Jupyter, msticpy and Azure Sentinel
Creating a notebooks project within Azure Notebooks is directly supported by Azure Sentinel. Click on the notebook icon in the Azure Sentinel main navigation menu. From here you have the option to create a new project from our GitHub repo or just open your existing Azure Notebooks project. Azure Notebooks is a Jupyterhub implementation and has a free tier that you can use for any notebook tasks.
If you have a local installation of Python 3.6 or later, you can also download the notebooks and run these locally. My personal recommendation is to use the Anaconda distribution since it contains the Jupyter packages and many others needed for the Azure Sentinel notebooks.
Further reading: Using Notebooks in Azure Sentinel and .
Open one of the Sample Notebooks
Note: you do not need to have Python or any of the dependencies installed to view notebooks in nbviewer or GitHub.
When it comes to running one of the notebooks in against real data, you will need some preparatory steps.
Permissions in your Azure Sentinel/Log Analytics Workspace
In order to read any data, you will need to have at least LogAnalytics Reader role for your account.
Configuring your Python Environment for the First Time
You will need to carry out this procedure every time you start working in a fresh Python environment.
If you are using Notebooks for Azure using free computer, creating a new project is effectively starting a new environment (although there are ways to automate this setup). The exception to this is if you are using a dedicated Compute resource such as a Data Science Virtual Machine. Since this machine is persisted and linked to your Notebooks for Azure account, all the configuration will be there next time you come to use it.
If you are working locally or using another Jupyterhub hosted environment, you will only need to do this environment configuration for each fresh install or when you create a new python or conda virtual environment.
Ensure that you have a version of Python 3.6 or later.
Install the two main packages used by the notebook: Kqlmagic and msticpy (see references at end of document). These will install most of the dependencies needed by the notebooks if they are not already installed.
Install one or two additional python packages – these vary depending on the notebook.
If you are running on a Windows machine where Python is installed for All Users, you may have to add the –user flag to the pip install commands. You will see permission failures when trying to install if this is the case.
pip install --user <pkg_name>
Notes for Conda users.
If you are running in a Conda environment (an Anaconda distribution) run the pip commands from a Conda prompt, ideally in a dedicated Conda virtual environment. Just start an Anaconda prompt shell, paste the pip install commands into it and execute them, rather than running them from the notebook. You will need to run Jupyter from the same environment. More details of can be found here.
Keeping the packages up-to-date
It is a good idea to force an update of packages at regular intervals using
pip install --upgrade <pkg_name>
to ensure that you have the latest features and fixes (including fixes for security vulnerabilities).
There are two main pieces of housekeeping here that you need each time a notebook is started:
Importing python libraries (this is reading in the installed versions of the libraries so that they become accessible in your python session). I try to keep all of the imports at the start of my notebooks so that you have an early warning of missing dependencies.

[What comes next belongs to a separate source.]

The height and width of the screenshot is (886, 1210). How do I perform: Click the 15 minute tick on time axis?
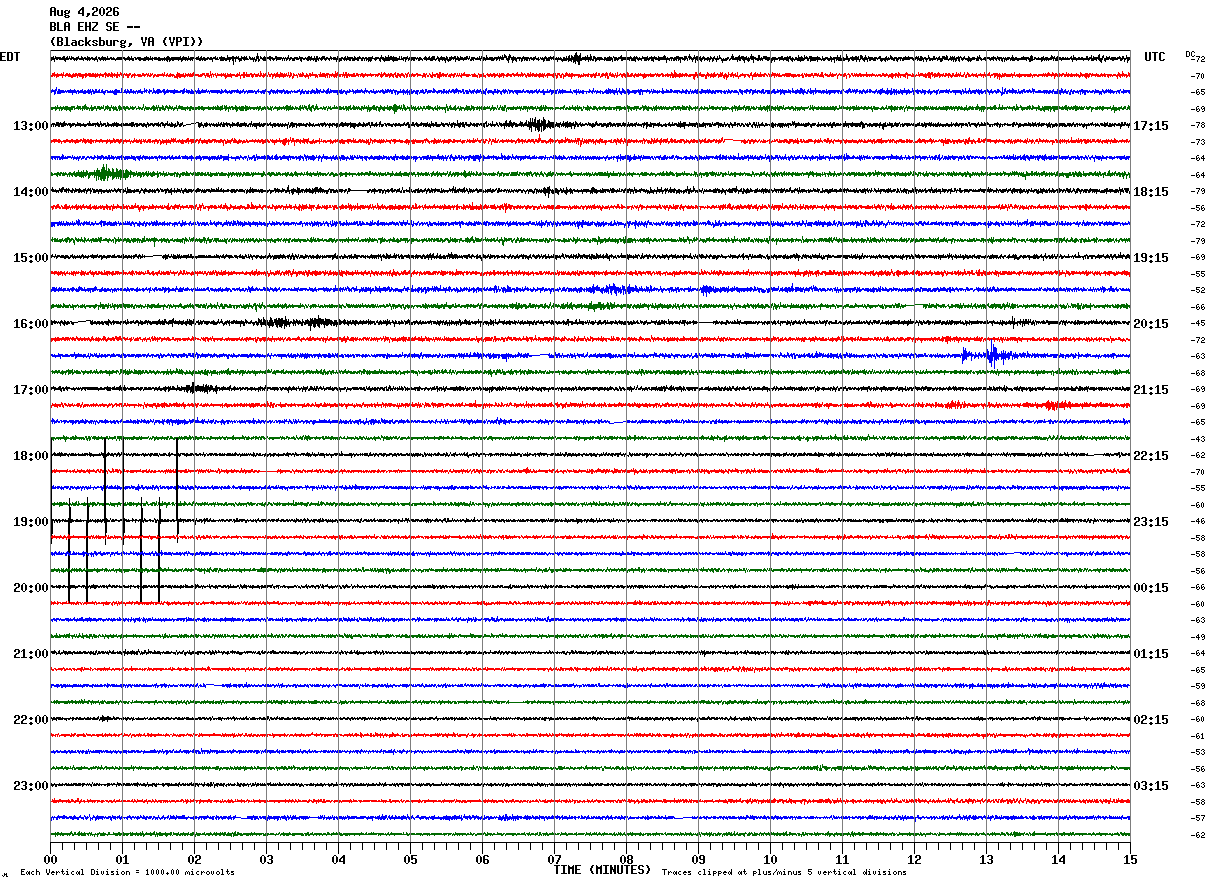click(x=1130, y=859)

Authenticating to Azure Sentinel/Log Analytics with Azure Active Directory. This is a complex topic but there are two main methods of authentication:
Interactive device/user authentication - this prompts you for user credentials and a one-time device code. While this frees you from having to worry about saving/pasting in credentials each time, you do suffer a multi-prompt authentication experience. If you happen to be working a long time in a single notebook this is not too onerous but can be frustrating if you are hopping between multiple notebooks.
AppId authentication - this uses an App account, created in your Azure Active Directory tenant, and granted read access to your Log Analytics workspace. This is a smoother authentication experience but means that you need to manage the app client secret (and, hopefully, avoid leaving a copy of it in a notebook uploaded to GitHub!).
On successful authentication you should see a button displayed. Clicking this brings up a pop-up of the schema of all the tables your workspace and is a useful reference feature. This feature is also accessible from the notebook Help menu.
The msticpy Python package containing tools used in these notebooks developed by engineers on the Microsoft Threat Intelligence team. It is available on GitHub along with several notebooks documenting the use of the tools and on PyPi.
Kqlmagic is a Jupyter-friendly package developed by Azure’s Michael Binstock.
Using Notebooks in Azure Sentinel is the official documentation for using Jupyter notebooks in Azure Sentinel.
Other sample notebooks with saved data are in the Sample-Notebooks folder.